JACKSONVILLE, Fla.-- A battle over money could be changing the Jacksonville Symphony Orchestra's tune.
Action News has learned negotiations between the union and the symphony's board appear to be stalled, leaving opening day in jeopardy. The players union and the symphony board have been in talks for five months. They are trying to avoid a repeat of 2007. That's when musicians were locked out of work for nine weeks. During that time, each player lost $10,000.
A brochure just went out in our community and says the symphony is still scheduled to start in two weeks. We got our hands on a letter that was sent to board members Thursday night explaining the situation.
Action News has learned contract negotiations between the orchestra union members and the Symphony board of directors are not going well. Peter Wright is the president of the union representing the musicians. "We've in good faith tried to bargain and come down, and they haven't budged," said Wright.
They went through this same thing five years ago. It resulted in a nine-week lockout. "Each musician lost $10,000," said Wright. The two sides started negotiating five months ago. Wright said they've submitted five proposals to the board's one.
Here's how it breaks down. Wright says the board wants musicians to take a 20 percent cut in salary.

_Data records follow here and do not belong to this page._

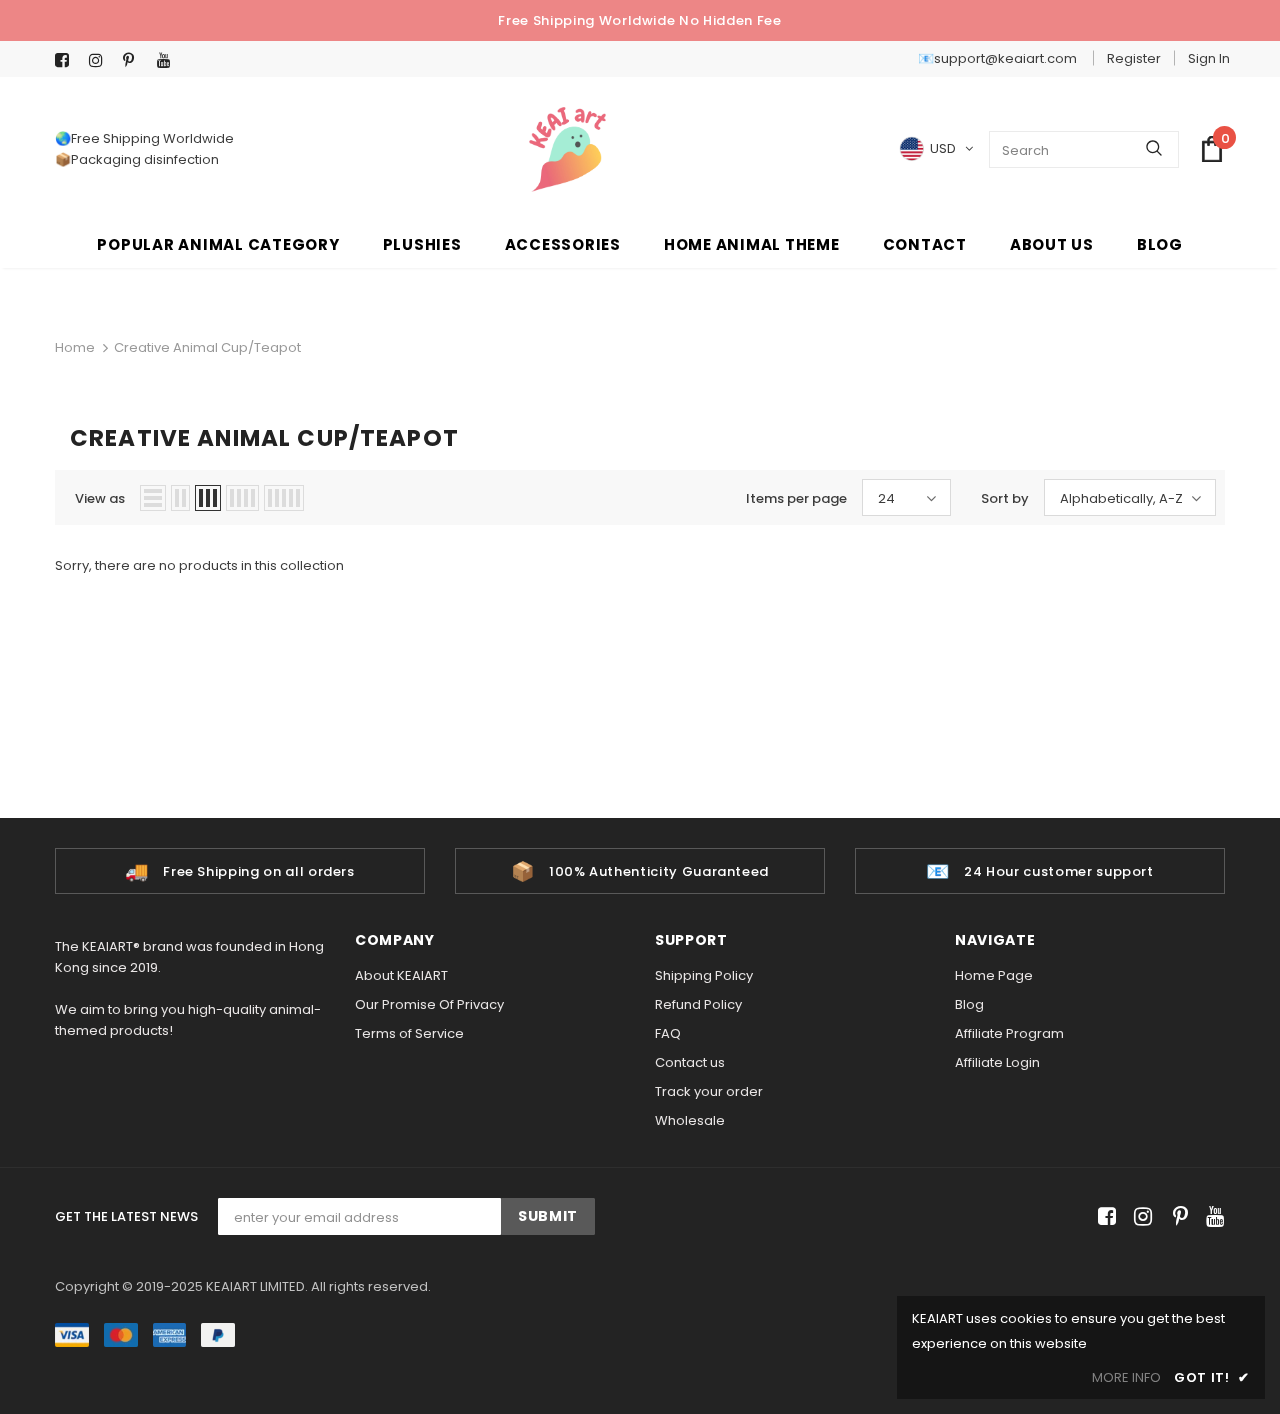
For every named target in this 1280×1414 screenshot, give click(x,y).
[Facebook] (67, 60)
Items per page (796, 498)
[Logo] (567, 149)
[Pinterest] (135, 60)
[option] (240, 871)
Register (1134, 58)
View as (100, 498)
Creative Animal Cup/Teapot (207, 347)
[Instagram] (101, 60)
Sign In (1209, 58)
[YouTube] (169, 60)
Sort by (1005, 498)
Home (75, 347)
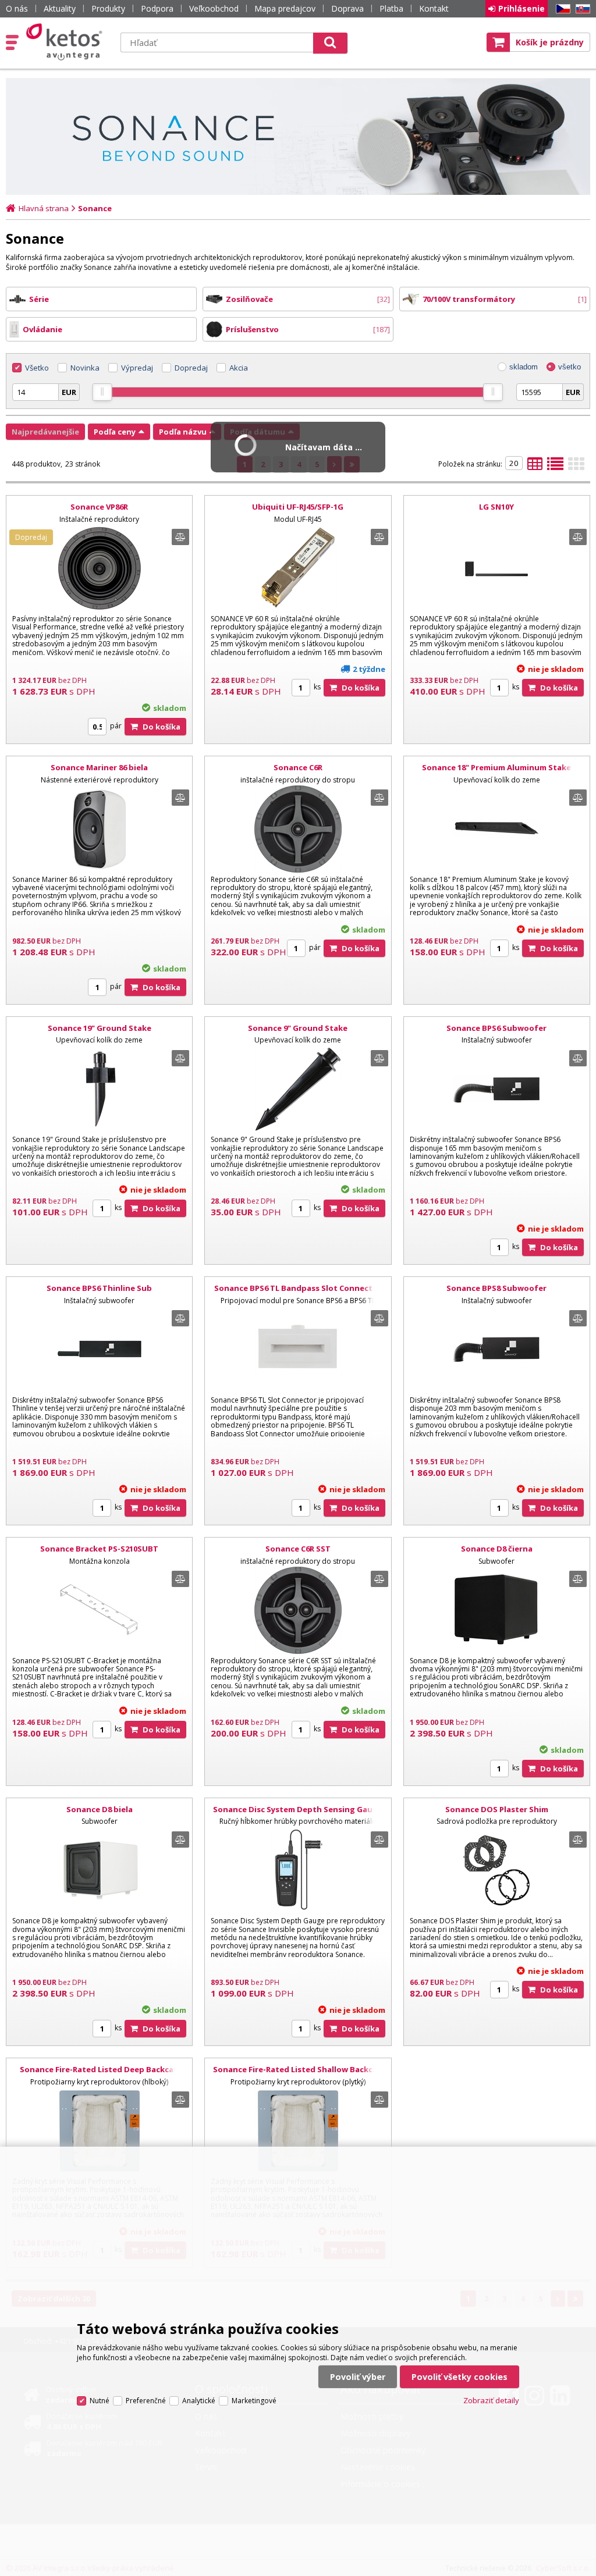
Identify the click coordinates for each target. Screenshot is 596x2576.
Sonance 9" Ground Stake (297, 1028)
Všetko (37, 367)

The union's proposal is to keep salaries frozen at $40,000. The union also says it could save the symphony $750,000 over the next three years.
We went to the symphony office. They told us the negotiations were confidential and couldn't comment, but the season is still expected to go on.
Wright is worried about a repeat from five years ago, but he's trying to stay optimistic. He and the other musicians just want to share their love of music with the rest of our community. "I love my job and I love making music.....It's important to have an orchestra in a community like Jacksonville," said Wright.
Last year, the symphony had an $8.1 million budget. It operated in the red by $450,000.The season is scheduled to start Sept. 28.